If you are planning to expand your business and sell your products around the world, you will want to make sure your customers will pay the invoices on term. While in some countries this is not at all a problem, others have notable debt collection issues.
Debt Collection in Spain
Spain is known for poor payment behavior as is evidenced by the many Spanish companies. On average, payments occur in 70 or 80 days and are often late 15 to 20 days. Usually, large companies have the longest payment terms.
The slow process especially applies to the legal aspect so any other alternative debt collection action is preferable to the legal actions. A significantly problematic situation occurs when the debtor becomes insolvent. In this case, collecting the debt is exceedingly complicated and even impossible for unsecured creditors.
Debt collection is usually done by amicable action and creditors only pursue legal action as a last resort.
Debt Collection in Australia
Although the general payment behavior is good, there are increasing delays and currently payment occurs at 56.4 days. For debt collectors in Sydney, negotiation seems the only viable solution to do on your own as the court system is very complex and offers no solutions to un-disputable claims in a timely manner.
Before starting any legal proceedings, it is very important to assess the assets to make sure the company is still active and that there are any real recovery chances.
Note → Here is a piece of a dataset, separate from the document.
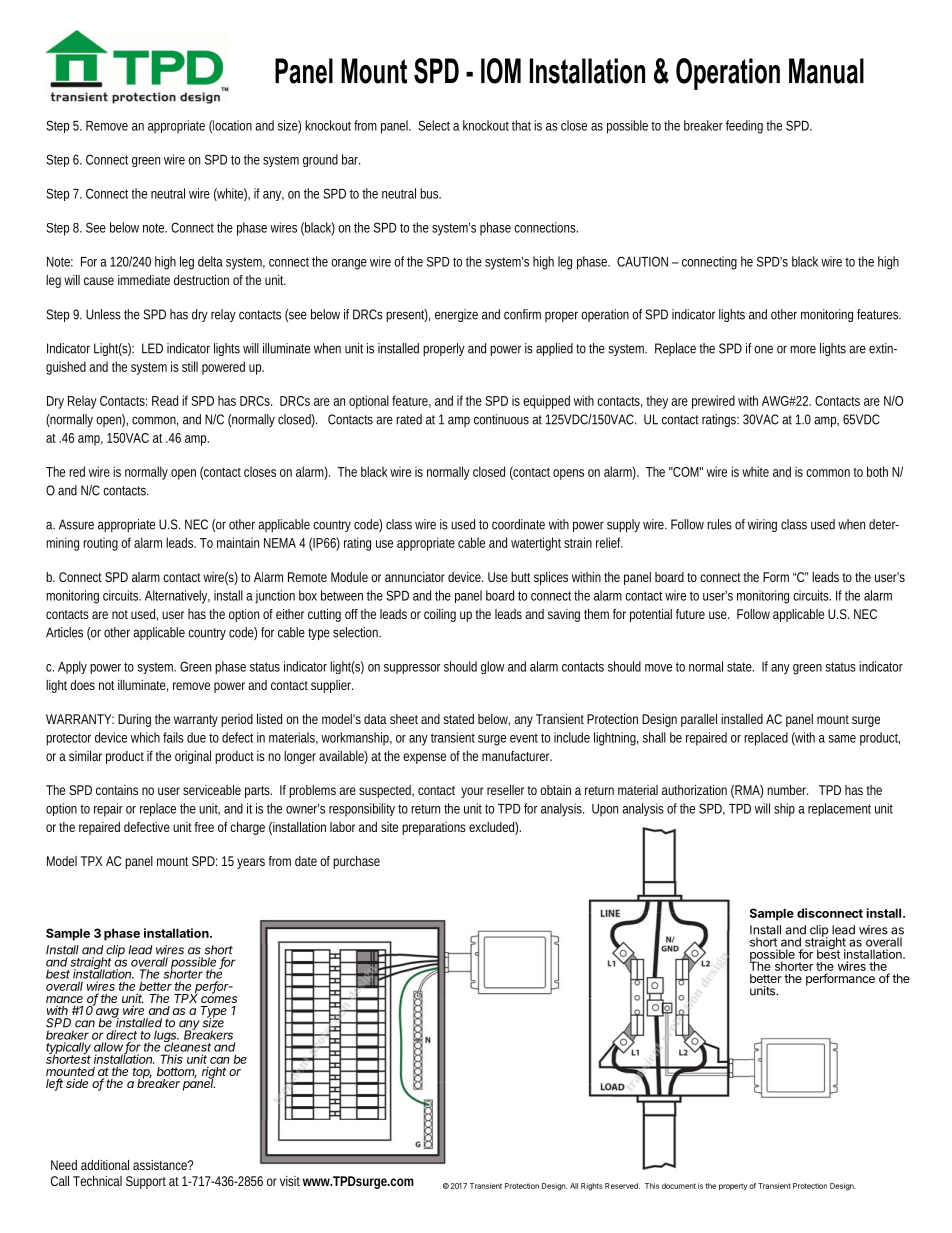  I want to click on future, so click(690, 614).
If the debtor has initiated an insolvency procedure, recovering the debt becomes nearly impossible.
Debt Collection in Sweden
The payment behavior in Sweden is generally good and the legal process is quick and efficient. However, negotiation is clearly the preferred method.
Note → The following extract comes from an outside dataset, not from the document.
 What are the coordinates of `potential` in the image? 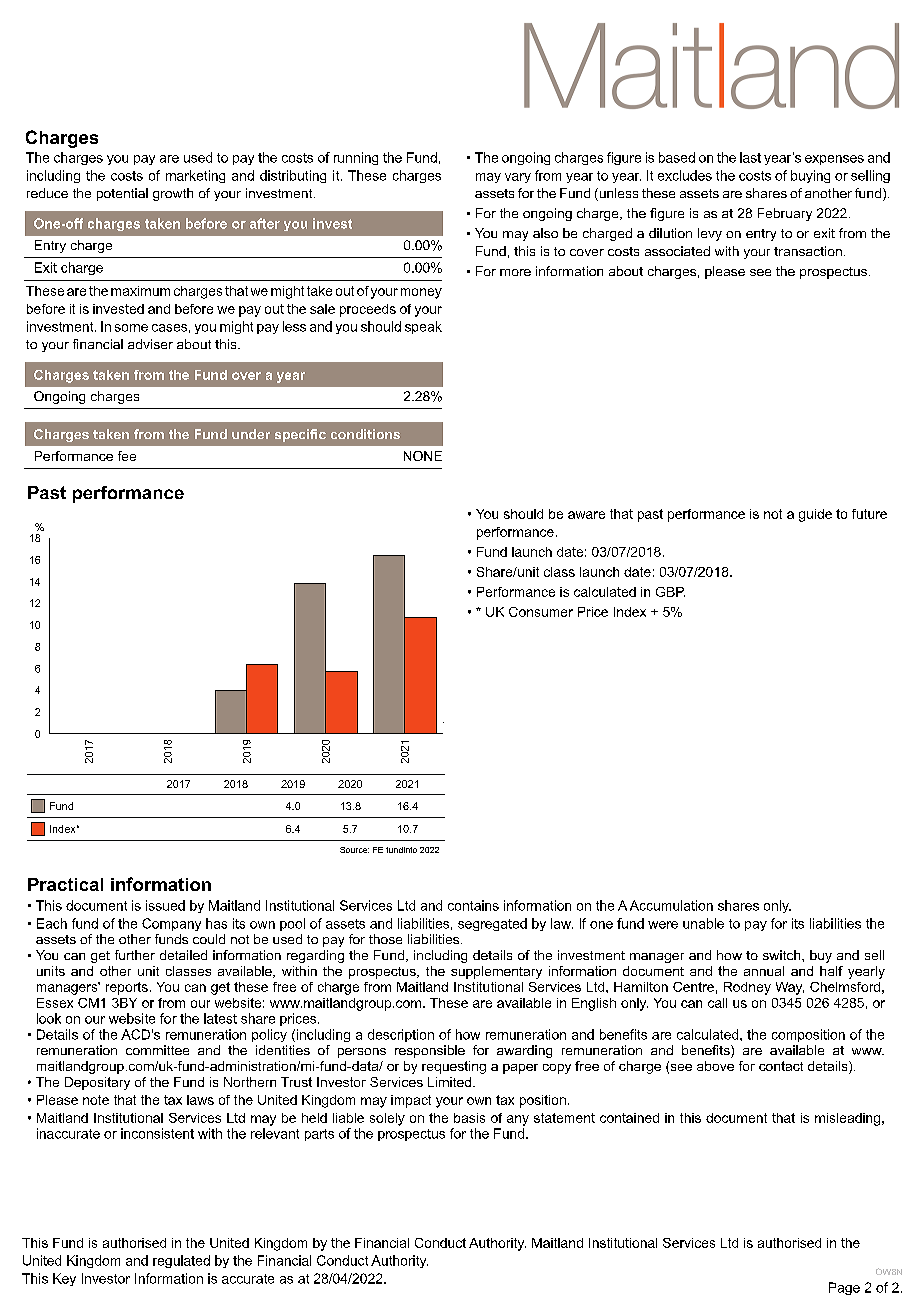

Debt collection is impossible if the debtor becomes insolvent. The country has debt renegotiation schemes implemented and they allow for three-quarters of the debt to be written off thus it is very unlikely that any of the unsecured creditors will recover any of their money.
In Sweden, payment usually takes place in 30 days for domestic companies and a much higher 54 days for listed companies. Delays in payment are extremely rare.
Debt Collection in Italy
The payment behavior of the local companies is very poor and although the country has constraining regulations on late payment, it doesn’t improve the situation. While the law stipulates that the maximum term for payment is 30 days, the actual payment is done at 85 days on average, but it is a slight improvement over the previous year.
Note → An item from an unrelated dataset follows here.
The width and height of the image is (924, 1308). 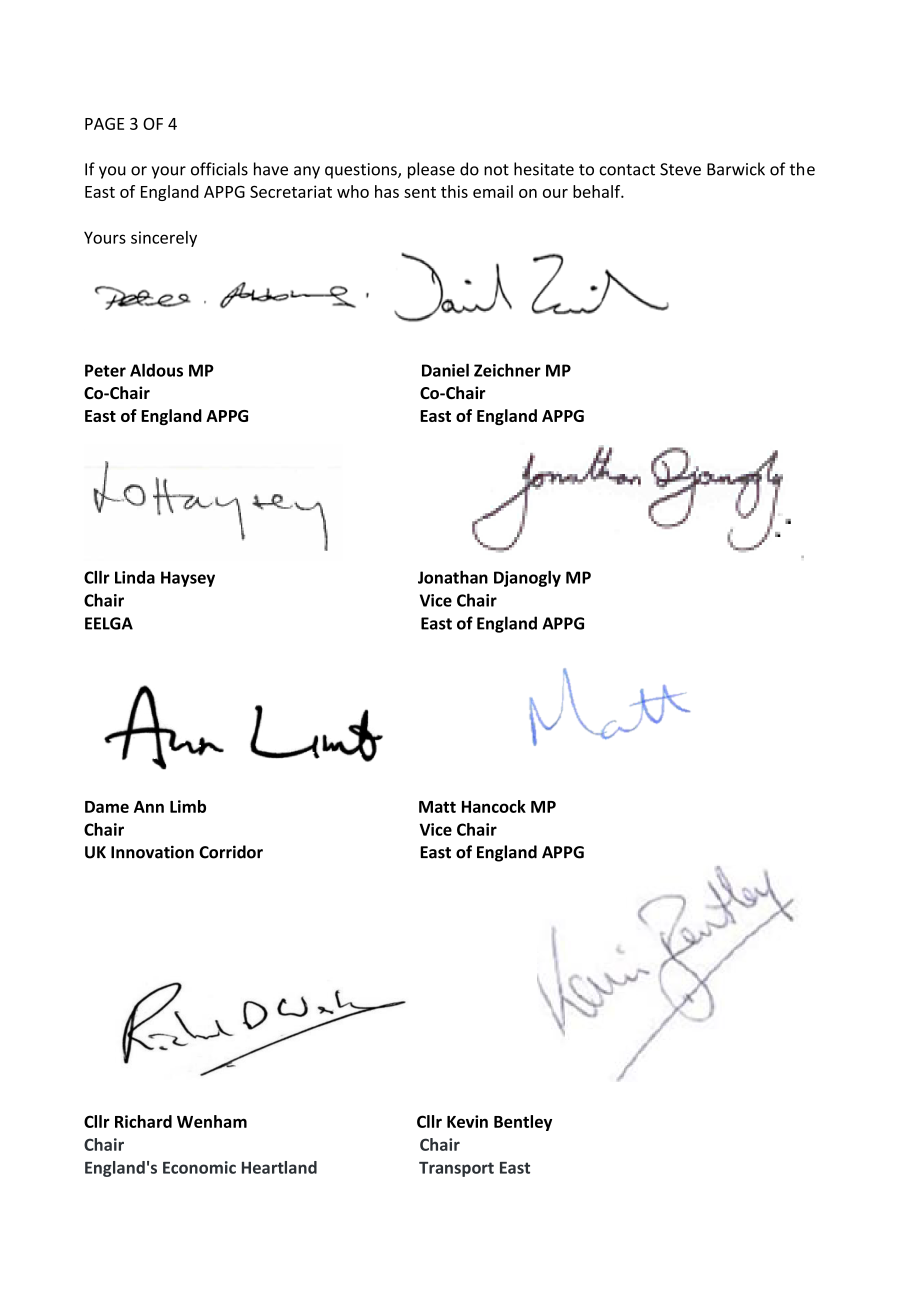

As procedural costs are high and enforcing the court decisions is challenging, pursuing legal action is not advisable. While the regulations in terms of insolvency are very clear and straightforward, they are rarely applied, thus making the collection of debt very unlikely.
Debt Collection in China
In China, payment terms fluctuate greatly, from 30 to 120 days, with a shorter term used in high-tech industry. Delays in payment are often due to financial difficulties that the debtor’s customers face. In practice, however, delays represent a cash management method and many Chinese companies push for a longer 120 to 180 payment term.
The payment behavior of local companies from debt collection in Melbourne to collection in Shanghai varies greatly from country to country. While in some cases a 30-days term is applied, other countries have an effective payment term of almost 100 days. Regardless, when late payments are concerned, amical reconciliation and negotiation is always preferred to a costly and sometimes ineffective legal action.